Parole che colpiscono anche ricordando la conferenza stampa di "The Good Mothers" a Berlino, dove proprio l'attrice che interpreta Giusy Pesce ha rilasciato dichiarazioni forti su un clima di resistenza e chiusura percepito durante le riprese calabresi della serie. Si è girato a Reggio, Fiumara e Palmi e l'atmosfera del set, ha raccontato l'attrice, è stata di diffidenza, con i residenti che apparivano infastiditi dall'ennesimo prodotto televisivo incentrato sulla criminalità. "Qualcuno mi ha detto che la 'ndrangheta non esiste più - ha detto Bellé - e mi ha un po' sconcertata, visto che queste storie non sono accadute molti anni fa. Come si fa a negarle o sostenere che non serve continuare a parlarle?". Dell'attrice, che ha esordito come modella, un recensore ha notato che in "The Good Mothers" è "irriconoscibile", alludendo al cambiamento della sua immagine appariscente per un ruolo in cui avrebbe dovuto mostrarsi dimessa. Nella serie del personaggio di Giusy si fanno vedere situazioni privatissime che riguardano una relazione extraconiugale che la mette in rotta con la famiglia, ostile a un atto rivoluzionario come la separazione, che avrebbe gettato discredito perché proveniente da una donna. Argomenti sensibilissimi (il personaggio di fiction si confida con le amiche sulla passione provata per l'amante) sui quali Pesce si è sentita lesa nella sua immagine. 

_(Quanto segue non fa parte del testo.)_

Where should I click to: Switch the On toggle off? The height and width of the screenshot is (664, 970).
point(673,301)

L'infinito dibattito attorno a come parlare di 'ndrangheta in cinema e tv

Al di là della legittima reazione per vie legali di Giusy Pesce, l'argomento è radicato e irrisolto. Uscendo dal singolo caso, non c'è pace per la narrazione cinematografica della 'ndrangheta, che da fenomeno poco noto e oscurato dall'iconografia storica di mafia e camorra, negli ultimi anni sta interessando molti autori fino a diventare, all'estremo opposto, persino trendy in un filone dalla prospettiva femminile. Un esempio è la serie Amazon "Bang bang baby", ideata da Andrea Di Stefano e ispirata a un'altra storia vera, quella della principessa di 'ndrangheta Marisa Merico sulla base della sua biografia romanzata "L'intoccabile". Lì però il registro era quello di un umorismo nero con risvolti sentimentali, che fanno di quella serie un prodotto originale e pop grazie alla scelta di disseminare memorabilia degli anni Ottanta, che coincidono con l'exploit della 'ndrangheta a Milano.

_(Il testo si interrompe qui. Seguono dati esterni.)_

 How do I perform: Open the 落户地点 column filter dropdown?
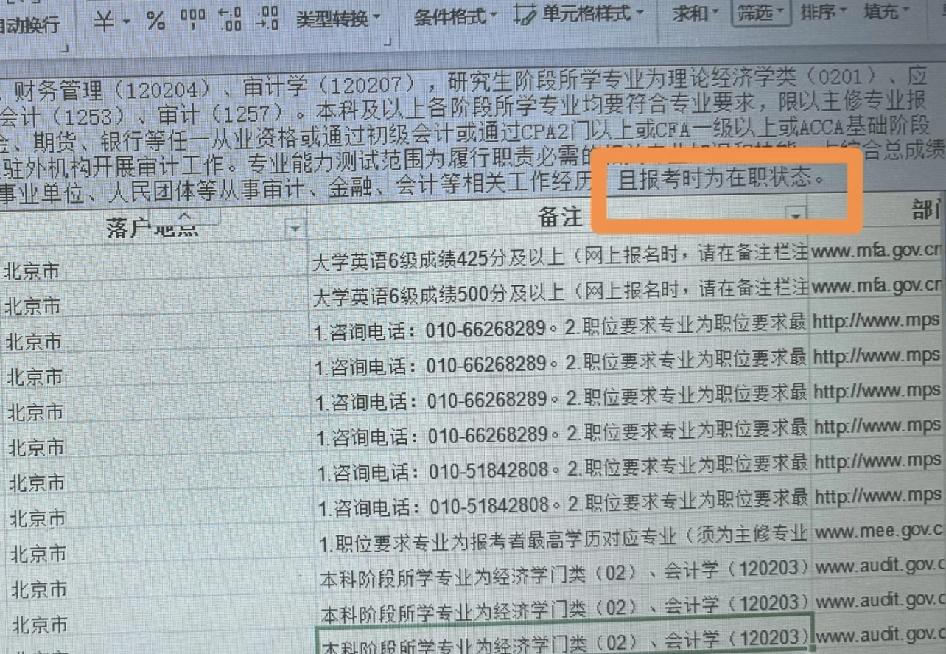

Ma di famiglie di 'ndrangheta e donne coraggiose si parla anche nel film "Una femmina" di Francesco Costabile, anche questo premiato a Berlino oltre che destinatario di numerosi altri riconoscimenti in festival italiani e stranieri. In quel caso la fonte era il libro-inchiesta "Fimmine ribelli" di Lirio Abbate e la protagonista Rosa (la straordinaria esordiente Lina Siciliano) si ispira a varie storie vere, tra cui quella di Giuseppina Pesce. Nomi e dettagli ambientali sono stati però modificati e i tasselli delle diverse storie hanno ispirato un personaggio inventato, evocativo di una dimensione esistenziale simbolica. "The Good Mothers", come spiegato a Berlino dai produttori italiani di Wildside e dal regista Julian Jarrolds, ha voluto invece puntare sul realismo (elemento definitivo che è piaciuto alla giuria), nella consapevolezza di rischiare una stereotipizzazione, che comunque sarebbe stato il male minore rispetto a quella fascinazione del mafioso fatalmente cristallizzata in capolavori come "Il padrino" di Francis Ford Coppola.

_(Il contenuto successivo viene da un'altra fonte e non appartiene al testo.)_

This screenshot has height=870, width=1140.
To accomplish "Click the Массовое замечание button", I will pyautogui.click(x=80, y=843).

Il regista cosentino Francesco Costabile commenta: "Non ho visto la serie ma mi dispiace molto per i colleghi, è una situazione complessa perché da una parte c'è il diritto di cronaca su fatti che sono stati ampiamente raccontati sui giornali, ma dall'altra queste donne hanno un diritto all'oblio. Io stesso per il mio film ho provato a parlare con qualche collaboratrice di giustizia ma non ci sono riuscito - continua - anche se il mio punto di vista è molto preciso e diverso da come si è sempre raccontato questo tema. Non mi interessava fare inchiesta ma indagare la psicologia di queste donne in una prospettiva universale e archetipica". 

E' un dibattito infinito e probabilmente senza soluzione a queste latitudini, dove la 'ndrangheta è avvertita come un marchio di infamità che appesta il territorio e i calabresi onesti. Il terreno è minato, viscoso. Con Stanley Tucci e la puntata calabrese di "Searching for Italy", la Regione era scivolata sulla classica buccia di banana sventolando una conquista mediatica da vendere a favor di turismo americano e ritrovandosi l'imbarazzante commento della star sull'infestazione criminale sul territorio - al turismo si consigliano sì pescespada, frittole e cipolla da gourmet, ma con l'avvertenza di fare attenzione a un certo ambientino locale.

"Calibro 9" di Tony D'Angelo, figlio di Nino, che aveva voluto fare un sequel-omaggio alla pellicola cult di Fernando Di Leo, era finito al centro di una polemica per la ricostruzione del cartello stradale di Stalettì crivellato da proiettili, una scena autorizzata dall'amministrazione, che aveva spiegato, in soldoni, di averlo fatto perché ogni pubblicità - e quel film ne portava tanta - è un caval donato a cui non si guarda in bocca. Ma quale dovrebbe essere l'impossibile quadratura del cerchio? Non parlarne affatto? A proposito dell'ultimo set ambientato a Reggio, quello del noir "Buio come il cuore" di Marco De Luca, qualcuno tra rappresentanti istituzionali e cast aveva espresso soddisfazione per un film che finalmente non parlerà di boss e morti ammazzati. Chissà se la stessa considerazione è circolata a Napoli per le tematiche malavitose dell'osannata serie "Mare fuori", della cui costruzione massificata (un calderone di topoi popolari da romanzetto abilmente ricuciti su un target adolescenziale) non si è lamentato nessuno.

Di una cosa siamo certi: la 'ndrangheta non si è estinta e non deve scomparire dai radar cinematografici solo perchè ci fa male - e non potrebbe non essere così. L'equilibrio tra realtà e sceneggiatura e la capacità di innalzare lo sguardo al di sopra dei cliché a tinte forti per attirare spettatori, il moralismo altrettanto fuori luogo e la banalità, non sono alla portata di tutti e si chiamano arte. Le storie di criminalità sono sasso che si espandono in cerchi che travalicano lo spazio, il tempo e le generazioni. Possiamo raccontarle con la finzione artistica o il rigore dell0inchiesta, trasformarla in un prodotto, mai.